What is meant by Prisoner’s Dilemma?
Prisoners Dilemma is a game theory experiment that deals with the players’ decision making skills based on variable outcomes presented to them. There are two players in the game and neither of them is aware about the decision taken by the other. This is a crucial aspect of the game as the independent decision making of both the players alters the outcomes for both.
This example highlights the trade-off faced by individuals between being competitive and being cooperative. If the players cooperate then the outcomes are relatively better for both, however if they do not, then one of them might be better off while the other would be worse off.
Game Theory, branch of applied mathematics, is defined as the competitive and strategic interaction between 2 more or players in an economic/philosophical situation, playing according to set norms.
How does the game work?
The game starts with two prisoners: Prisoner A and Prisoner B. Both are suspected of committing a crime, to which they have not admitted yet. Each of them wants the lowest possible prison sentence and does not know whether the other prisoner would confess or not. However, all possible outcomes are presented to them, upon which they must make their decisions.
There are four possible outcomes:
- Neither A nor B confesses: If neither of the prisoners confess to the crime, then they would both face one year of jail time (as they have been caught with weapons).
- Both A and B confess: Both would face 5 years or jail time if they both confess independently.
- A confesses and B does not confess: If only A confesses then he would not face any jail time, however B would face 20 years in jail.
- B confesses and A does not confess: Like in case 3, if only B confesses then he would not face any jail time, however A would be sentenced to 20 years in jail.
What do the different outcomes mean for the players?
The unique aspect of any game theory analysis, including Prisoner’s Dilemma game, is that the knowledge about the future outcomes might alter the current decision-making of the players. However, this knowledge about the future outcomes is partial as it depends not just on the player himself, but also on his accomplice.
Here the best possible outcome for either one is to go free, however, this is only possible at the cost of leaving behind the other to serve 20 years in jail. The worst possible outcome for either one of them, individually, is when the other confesses alone. Both these extreme outcomes for an individual player are limited to the win-lose cases.
If the cooperative cases are examined, then the punishment lies somewhere in the middle for both. Among the cooperative cases, if neither of them confesses then they are better off than when they both confess.
What is the solution to this game theory experiment?
Both A and B know that if the other confesses, then the best strategy would be to confess as well. Also, if either one of them thinks the other has not confessed then the best strategy would again be to confess, as that acts in the personal interest of the last decision maker.
Thus, it can be argued that the safer outcome for both would be to confess, irrespective of what the other does.
The absolute strategy of staying quiet for either of the players can only be beneficial when both are sure that the other will stay quiet as well. Therefore, to stay on the safe side both can go by the rationale that admitting to the crime would serve their collective best interest.
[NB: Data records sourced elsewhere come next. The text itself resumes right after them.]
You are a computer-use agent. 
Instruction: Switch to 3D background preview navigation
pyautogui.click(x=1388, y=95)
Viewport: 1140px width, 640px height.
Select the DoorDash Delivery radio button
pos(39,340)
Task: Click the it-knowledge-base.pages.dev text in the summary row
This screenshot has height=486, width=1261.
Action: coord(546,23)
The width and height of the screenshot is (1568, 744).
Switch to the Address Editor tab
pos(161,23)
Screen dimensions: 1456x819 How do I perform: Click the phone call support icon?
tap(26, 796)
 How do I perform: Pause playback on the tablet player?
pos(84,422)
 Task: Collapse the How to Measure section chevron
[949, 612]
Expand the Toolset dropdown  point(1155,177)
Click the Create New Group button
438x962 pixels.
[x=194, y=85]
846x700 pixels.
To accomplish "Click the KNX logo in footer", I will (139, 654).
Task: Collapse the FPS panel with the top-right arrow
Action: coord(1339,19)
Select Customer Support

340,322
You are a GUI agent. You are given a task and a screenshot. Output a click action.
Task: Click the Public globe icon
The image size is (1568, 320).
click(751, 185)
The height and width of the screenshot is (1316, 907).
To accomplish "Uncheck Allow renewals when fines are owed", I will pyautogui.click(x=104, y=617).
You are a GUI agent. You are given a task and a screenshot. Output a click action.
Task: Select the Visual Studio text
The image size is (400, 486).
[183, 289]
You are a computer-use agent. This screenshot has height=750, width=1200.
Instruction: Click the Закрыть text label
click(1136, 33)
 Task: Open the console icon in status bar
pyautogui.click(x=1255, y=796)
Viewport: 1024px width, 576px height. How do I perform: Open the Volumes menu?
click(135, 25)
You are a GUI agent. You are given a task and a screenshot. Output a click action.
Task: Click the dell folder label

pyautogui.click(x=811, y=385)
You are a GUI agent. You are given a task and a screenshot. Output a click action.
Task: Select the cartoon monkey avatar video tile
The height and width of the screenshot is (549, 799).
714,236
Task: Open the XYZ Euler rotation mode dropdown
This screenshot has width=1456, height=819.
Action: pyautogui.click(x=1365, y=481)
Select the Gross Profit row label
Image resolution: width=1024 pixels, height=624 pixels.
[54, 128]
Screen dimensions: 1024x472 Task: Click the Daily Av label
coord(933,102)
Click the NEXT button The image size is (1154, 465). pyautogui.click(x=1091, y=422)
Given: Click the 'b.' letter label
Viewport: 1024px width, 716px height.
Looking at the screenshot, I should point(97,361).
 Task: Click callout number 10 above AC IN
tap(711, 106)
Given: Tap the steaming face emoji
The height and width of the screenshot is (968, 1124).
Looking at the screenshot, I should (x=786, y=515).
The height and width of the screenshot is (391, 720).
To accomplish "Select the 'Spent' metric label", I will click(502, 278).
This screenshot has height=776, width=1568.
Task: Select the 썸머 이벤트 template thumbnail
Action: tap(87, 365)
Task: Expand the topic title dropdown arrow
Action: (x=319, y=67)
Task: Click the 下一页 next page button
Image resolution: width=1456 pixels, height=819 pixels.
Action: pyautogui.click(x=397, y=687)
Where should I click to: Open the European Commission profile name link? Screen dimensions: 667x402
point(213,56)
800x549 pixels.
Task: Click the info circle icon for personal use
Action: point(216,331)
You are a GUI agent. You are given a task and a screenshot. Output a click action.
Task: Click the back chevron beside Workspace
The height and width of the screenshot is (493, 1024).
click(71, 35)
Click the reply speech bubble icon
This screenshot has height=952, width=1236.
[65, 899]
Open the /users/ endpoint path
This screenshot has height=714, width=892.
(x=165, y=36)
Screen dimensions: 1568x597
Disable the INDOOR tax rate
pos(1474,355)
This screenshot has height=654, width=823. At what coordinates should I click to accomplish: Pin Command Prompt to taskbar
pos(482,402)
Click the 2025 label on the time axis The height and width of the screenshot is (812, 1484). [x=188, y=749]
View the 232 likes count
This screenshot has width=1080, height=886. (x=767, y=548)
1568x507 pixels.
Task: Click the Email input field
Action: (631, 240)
Here, it is important to understand the concept of Nash equilibrium, developed by American mathematician, John Nash. This represents a state where neither player has an incentive to change the decision, considering that other does not change the decision too.
To find out the Nash Equilibrium, the first step would be to find out the dominant strategy for an individual player. Dominant Strategy refers to that strategy which has a greater payoff for the player.
For instance, if player A confesses, then the prison time faced by him depending on whether B confesses or not are 5 years and 0 years, respectively. While if A does not confess then the sentence faced by him based on whether B confesses or not is 20 years and 1 year, respectively. It can be clearly seen that A faces lesser prison time when he confesses (5+0) compared to when he lies (20+1). Thus, the dominant strategy for A is to confess.
Given this strategy by A, B now must make his decision. Now B has two options, if he confesses then he would have to serve 5 years of jail time. And if he lies then he would have to serve 20 years of jail time. Thus, the better option for him also is to confess.
Now, taking the reverse course of action, we would consider the actions of A, given B’s dominant strategy. This would follow the same process as was seen in the previous case.
Thus, both A and B can reach the Nash Equilibrium when they confess.
How is Prisoner’s Dilemma solved in real-life?
The scenario of a trade war, or a price war between the producers of homogenous goods or threats by a country of releasing weapons onto another nation are some of the real-life examples of the prisoner’s dilemma game. However, the Nash equilibrium strategy is not pareto optimal. This is so because either of them can become better off if he deflects from this strategy.
For instance, both A and B know that it is possible to reach a relatively better outcome by not confessing at all. However, this would only be beneficial to both when they co-operate. Thus, it is difficult to estimate whether co-operation would be achieved or not. Therefore, effectively, it might seem better to play safe rather than going for the pareto optimal strategy.
Nash Equilibrium strategy might not be the most efficient way to solve Prisoner’s Dilemma. A possible solution to tackle this is to iterate the Prisoner’s Dilemma game. This means repeatedly playing the game.
Consider the case of finite iterations, each player knows that there will be an end to the game, where they can deflect from the Nash Equilibrium outcome. However, in the case of infinite iterations, a backwards induction could help solve the case. Both players know that there is going to be another stage to the game, thus they feel it is better to stay safe and confess. As a result, repeated iterations fetch the same strategy of confess-confess. Therefore, these iterations will only work when they are done an infinite number of times.